Pilihan Yang Salah
Kami adalah teman, berawal dari sebuah organisasi hingga akhirnya menjadi teman baik sampai sekarang. Suatu hari kami mengikuti acara kampus bersama, lalu kami berfoto bersama karena sudah lama tidak bertemu. Hingga suatu hari, aku menerima pesan darinya dan dia mengajak untuk mengikuti kembali acara kampus yang diselenggarakan.
Kami berbincang seperti biasa saat sedang beristirahat. Dan malam harinya dia mengirimi pesan untuk meminta foto kami berdua. Lalu kami berkirim pesan hingga malam hari.
Dia mulai membalas story instagram atau story whatsapp yang aku buat, awalnya aku tidak merasa curiga sama sekali karena kupikir itu hal yang biasa. Hingga pada suatu hari aku mendapatkan panggilan video darinya, karena panik aku langsung mematikan kamera.
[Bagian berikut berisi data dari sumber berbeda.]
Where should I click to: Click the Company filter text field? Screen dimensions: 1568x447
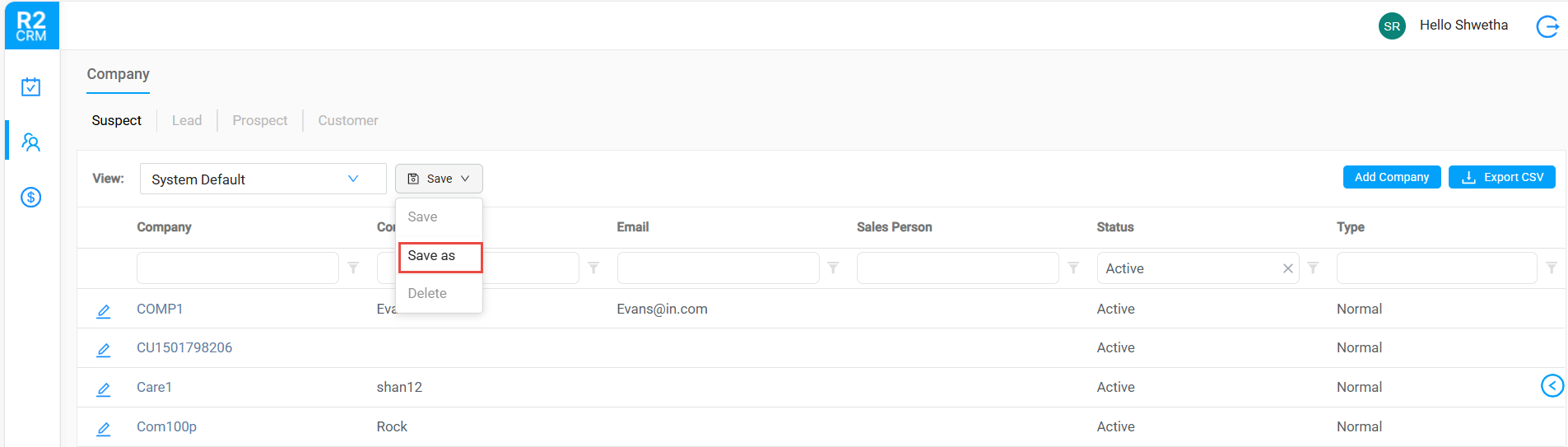pos(237,268)
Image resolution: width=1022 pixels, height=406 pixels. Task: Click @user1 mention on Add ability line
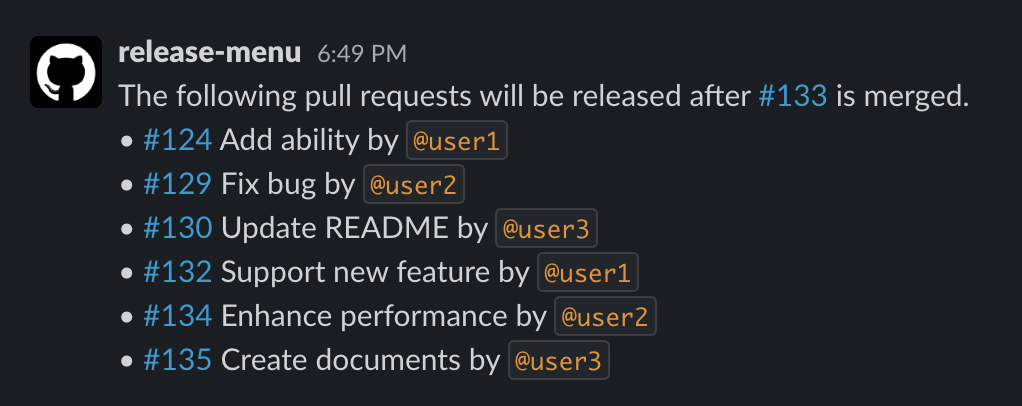coord(456,142)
Ternyata temannya yang meneleponku, dan dia berada di sebelah temannya. Aku hanya tertawa saat temannya mencoba untuk menjodohkan kami berdua, dan temannya meledek kalau dia menyukaiku.
Sejak saat itu aku mulai menaruh rasa curiga dan waspada, karena perhatian kecil yang dia berikan.
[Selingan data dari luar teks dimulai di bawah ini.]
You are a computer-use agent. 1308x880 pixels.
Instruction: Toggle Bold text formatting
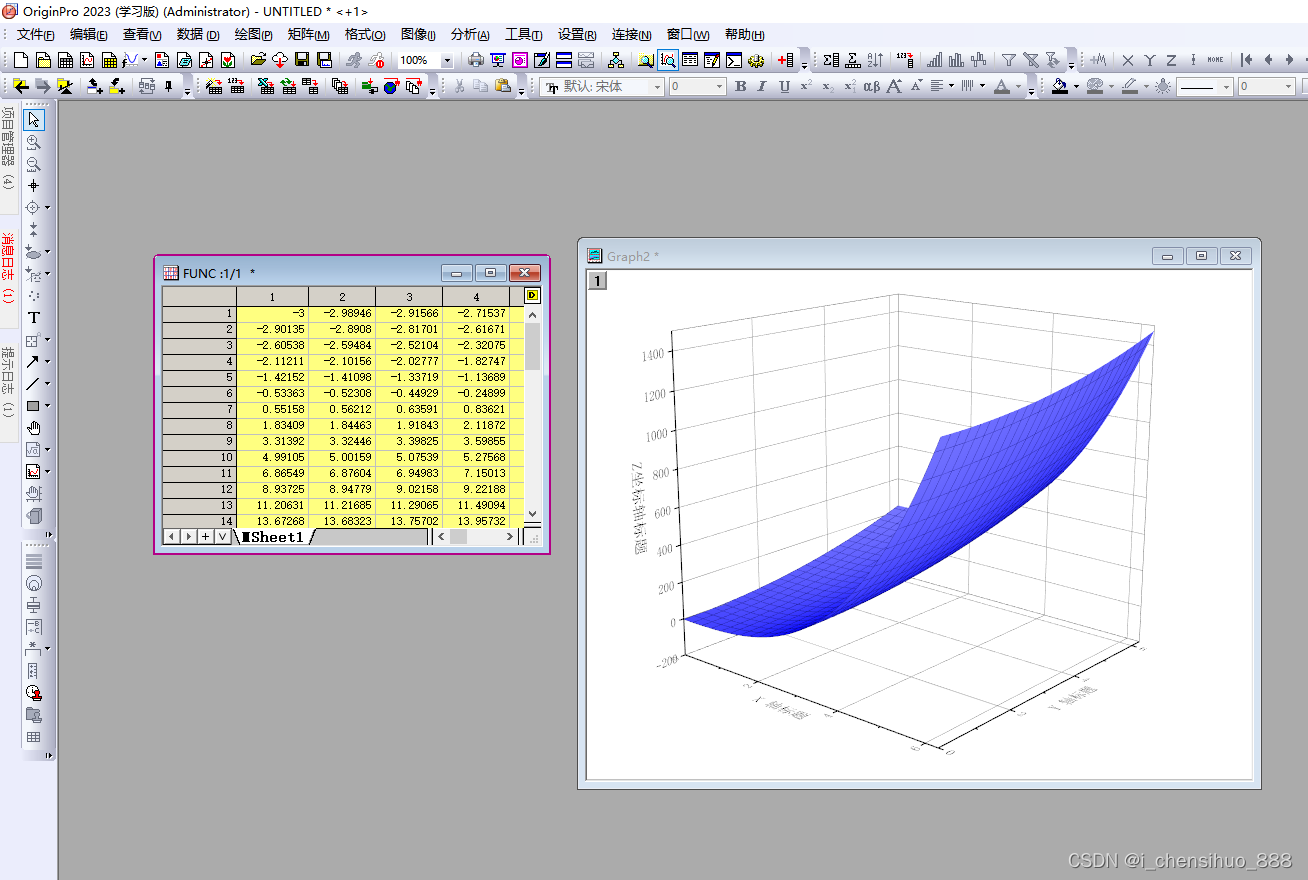click(740, 87)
Kami masih mengikuti acara kampus ini selama sebulan, saat itu kami diberikan snack box. Dan isinya ada salah satu kue kesukaan ku, kue sus. Aku sangat menyukainya, sehingga semua teman-teman divisiku memberikan kue ini kepadaku.
Aku yang sudah tidak tahan untuk buang air kecil berlari pergi ke toilet, lalu aku bertemu dengan dirinya saat kembali dari toilet.
"Nih lu mau gak kue sus?" katanya menawarkan sambil memakan snacknya.
Aku melihat ada tiga kue sus disana, sepertinya dia juga habis diberikan kue sus oleh teman-teman divisinya.
"Yakin nih boleh?" kataku meyakinkan kembali.
"Ya, ambil aja semuanya." katanya kembali.
"Gue ambil satu aja deh, thank you ya!" Lalu aku kembali berlari ke ruanganku.
Semakin hari kami semakin dekat.
Saat itu gaji kami dari acara kampus cair, aku bercanda minta dibelikan boba. Keesokan harinya dia mengajak ku ke seberang kampus untuk beli boba, kendaraan yang berlalu lalang membuatku berhenti sebentar. Dia yang sudah sampai di seberang melihat dan menungguku.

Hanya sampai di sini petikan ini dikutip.